***** PASSAGE *****
I will now turn the conference to your host, Sean Rourke.

Sean Rourke

Thank you, and good morning, everyone. On behalf of Virtus Investment Partners, I’d like to welcome you to the discussion of our operating and financial results for the Second Quarter of 2022. Our speakers today are George Aylward, President and CEO; and Mike Angerthal, Chief Financial Officer. Following the prepared remarks, we will have a Q&A period.

Before we begin, please note the disclosures on Page 2 of the slide presentation. Certain matters discussed on this call may contain forward-looking statements within the meaning of the Private Securities Litigation Act of 1995 and as such are subject to known and unknown risks and uncertainties, including, but not limited to, those factors set forth in today’s news release and discussed in our SEC filings. These risks and uncertainties may cause actual results to differ materially from those discussed in the statements.

In addition to results presented on a GAAP basis, we use certain non-GAAP measures to evaluate our financial results. Our non-GAAP financial measures are not substitutes for GAAP financial results and should be read in conjunction with the GAAP results. Reconciliations of these non-GAAP financial measures to the applicable GAAP measures are included in today’s news release and financial supplement, which are available on our website.

Now, I’d like to turn the call over to George. George?

George Aylward

Thank you, Sean. Good morning, everyone. I’ll start with an overview of the results we reported earlier today and then Mike will provide little more detail. As a traditional asset manager, we were not immune to the historically challenging markets and tumultuous macroeconomic environment that shaped the first half of the year.

The steep market declines across asset classes set the context for our results, which were largely driven by sequentially lower average assets under management. Though, we reported lower AUM and earnings per share as adjusted, I would note several important highlights including a highest level of institutional sales and seventh consecutive quarter of positive institutional net flows, positive flows in ETFs and our private client business, solid operating margin, increased capital return to shareholders and a modest level of leverage positioning us for continued balance sheet flexibility.

We believe the challenging environment is one in which active managers have the ability to differentiate themselves in the investments we have made in our range of strategy and product offerings to appeal to clients across changing market environments and preferences, position us to capture assets as the market environment evolves.

Turning now to review the results. Total assets under management decreased 15% to $155.4 billion largely due to the significant market declines across asset classes in addition to retail net outflows. Sales of $7.9 billion compared with $9.4 billion in the first quarter as retail investor demand declined meaningfully amidst challenging financial markets in an uncertain economic environment.

Sales were lower across nearly all equity fixed income and multi-asset investment strategies though alternatives increased sequentially. On the institutional side however, we reached a record level of sales of $3.5 billion, again benefitting from a diverse set of mandates across affiliates and asset classes.
***** DATA RECORDS *****
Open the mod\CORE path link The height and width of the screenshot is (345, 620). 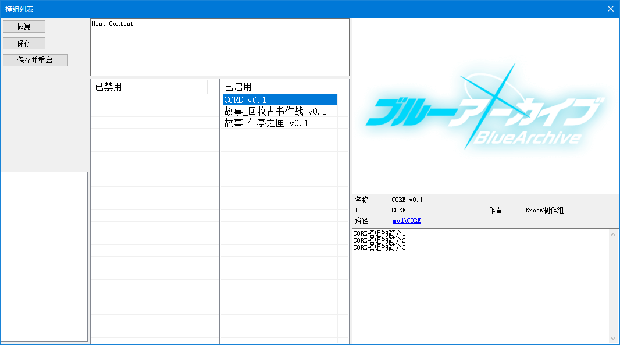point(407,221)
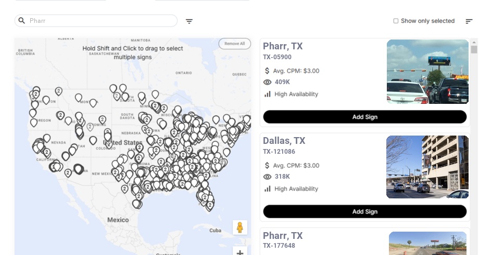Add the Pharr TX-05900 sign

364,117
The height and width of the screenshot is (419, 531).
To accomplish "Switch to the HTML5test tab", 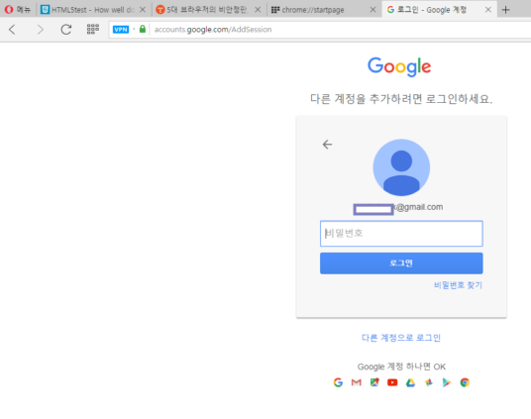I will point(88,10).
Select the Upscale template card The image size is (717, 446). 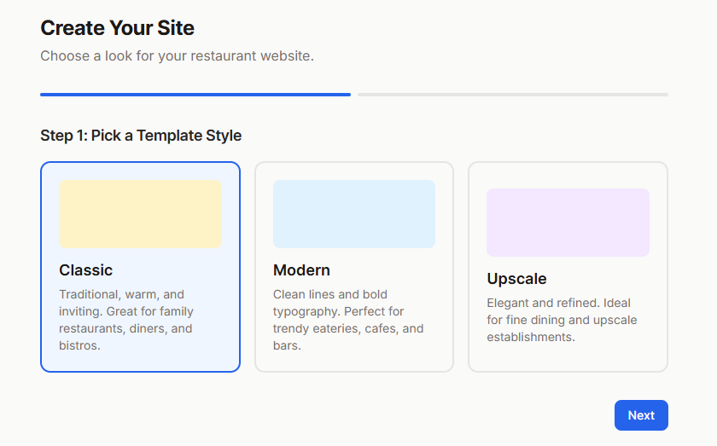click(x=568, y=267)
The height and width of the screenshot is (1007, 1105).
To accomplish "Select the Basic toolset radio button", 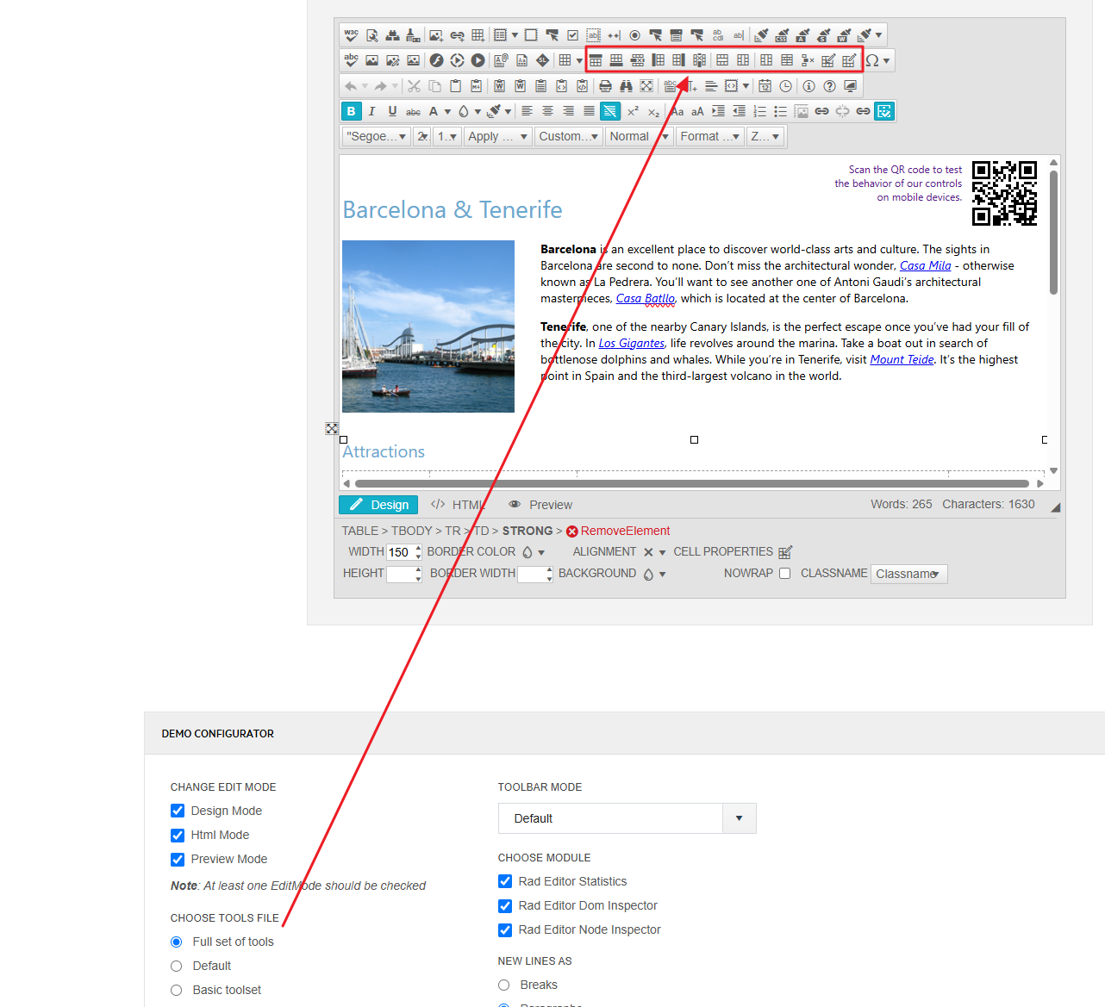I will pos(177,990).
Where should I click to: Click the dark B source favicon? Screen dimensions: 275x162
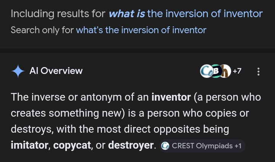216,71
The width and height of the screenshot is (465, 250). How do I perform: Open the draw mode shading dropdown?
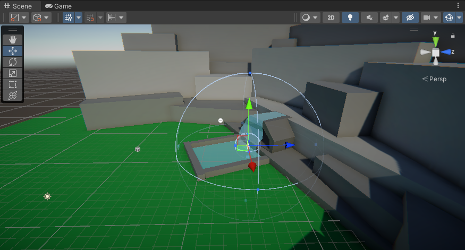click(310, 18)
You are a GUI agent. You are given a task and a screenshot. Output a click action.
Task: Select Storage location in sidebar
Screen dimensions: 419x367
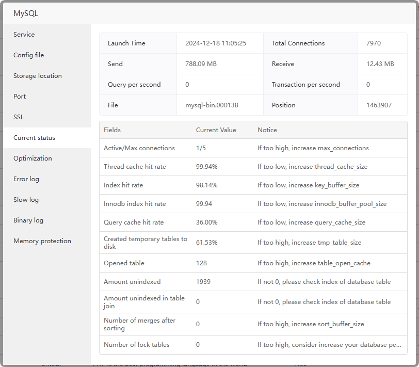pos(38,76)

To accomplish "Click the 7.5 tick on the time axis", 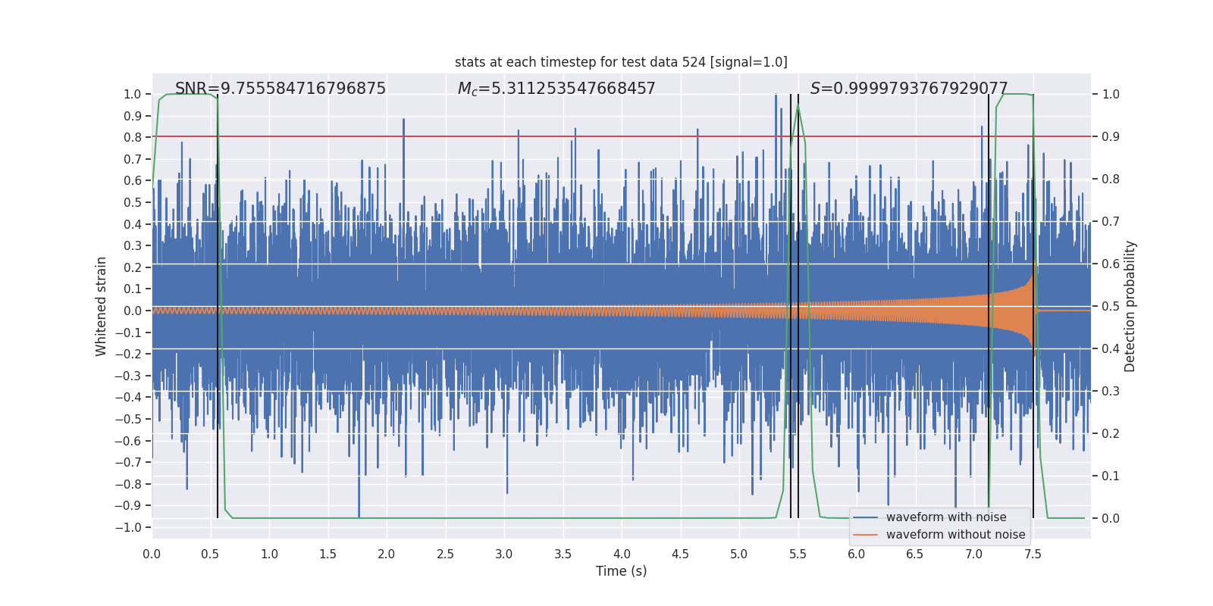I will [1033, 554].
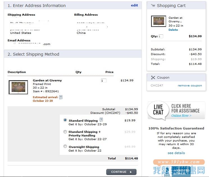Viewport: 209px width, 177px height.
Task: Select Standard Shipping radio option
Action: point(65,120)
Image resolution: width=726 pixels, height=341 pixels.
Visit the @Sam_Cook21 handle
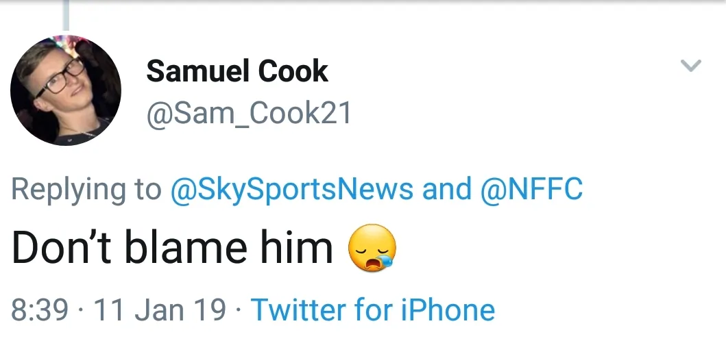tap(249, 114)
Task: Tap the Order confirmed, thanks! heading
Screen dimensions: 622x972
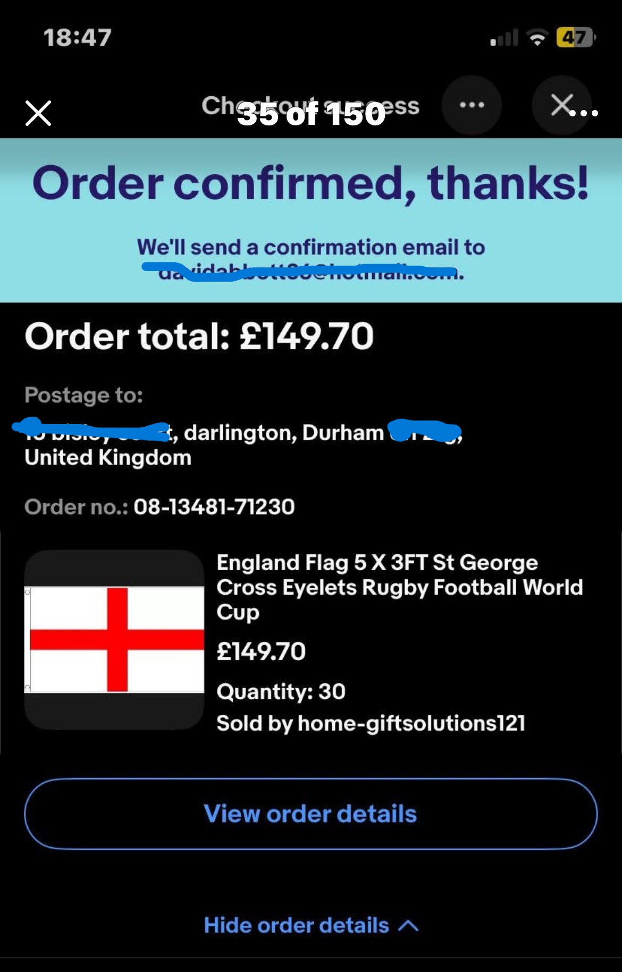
*****
In the earnings call passage, what record level of institutional sales did Virtus reach in the second quarter of 2022?

• [ANSWER TO THE EXERCISE]:
$3.5 billion